====== STORED ROWS ======
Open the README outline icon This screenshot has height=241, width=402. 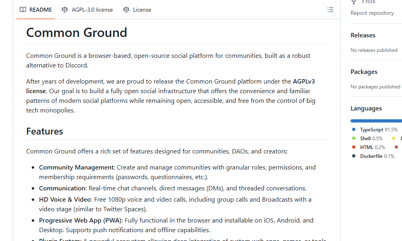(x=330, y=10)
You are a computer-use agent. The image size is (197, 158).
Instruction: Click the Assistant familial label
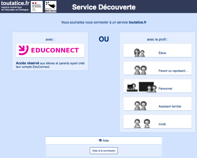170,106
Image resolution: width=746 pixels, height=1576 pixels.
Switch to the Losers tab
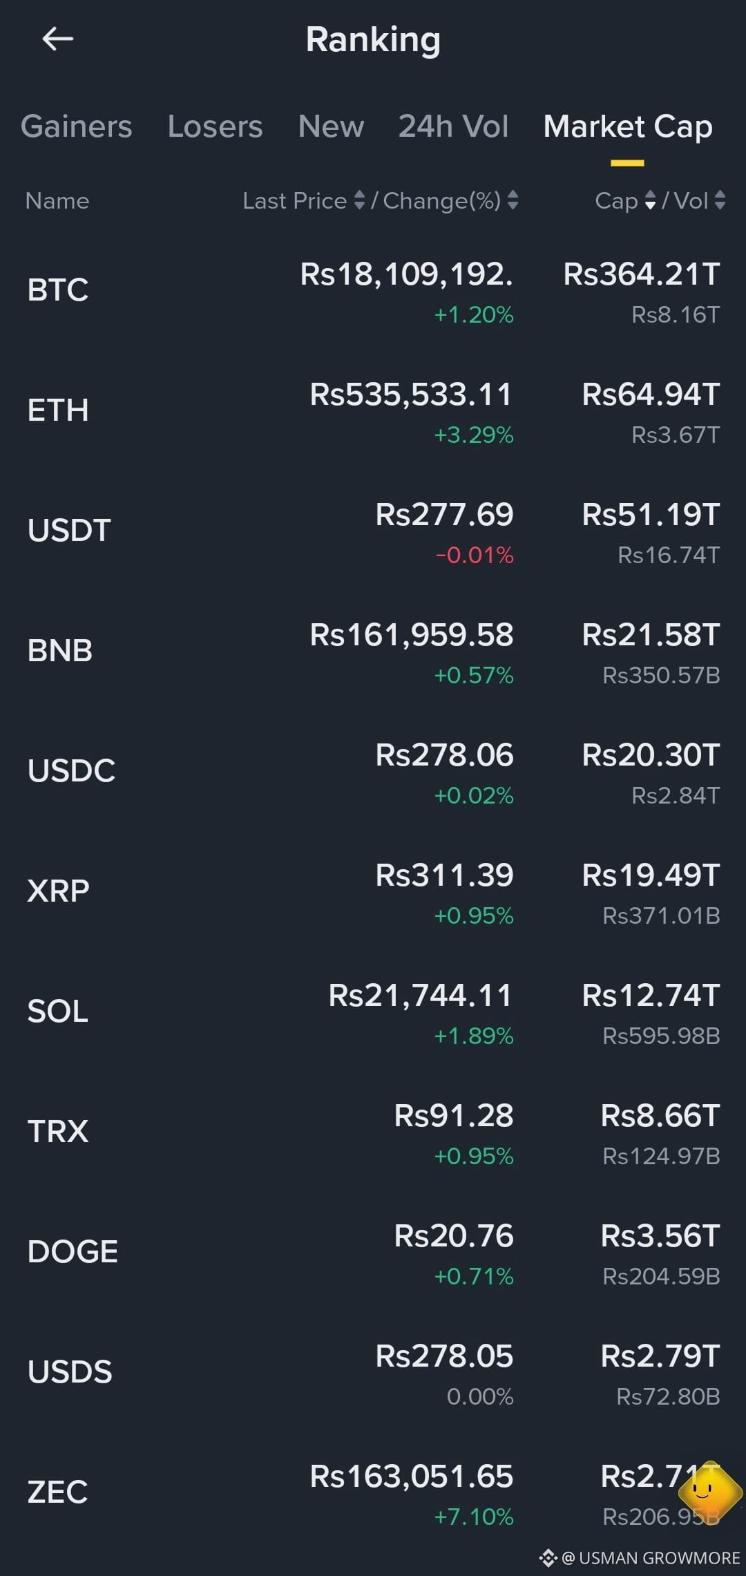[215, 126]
======
• TASK TO COMPLETE: Copy out the items starting from the line that contains "You are a computer-use" and continuing through the last item, including both ends, exactly as they appear. Omit the pictures.

• EXERCISE OUTPUT:
You are a computer-use agent. The image size is (197, 158).
Instruction: Click the Assistant familial label
170,106
Image resolution: width=746 pixels, height=1576 pixels.
Switch to the Losers tab
[215, 126]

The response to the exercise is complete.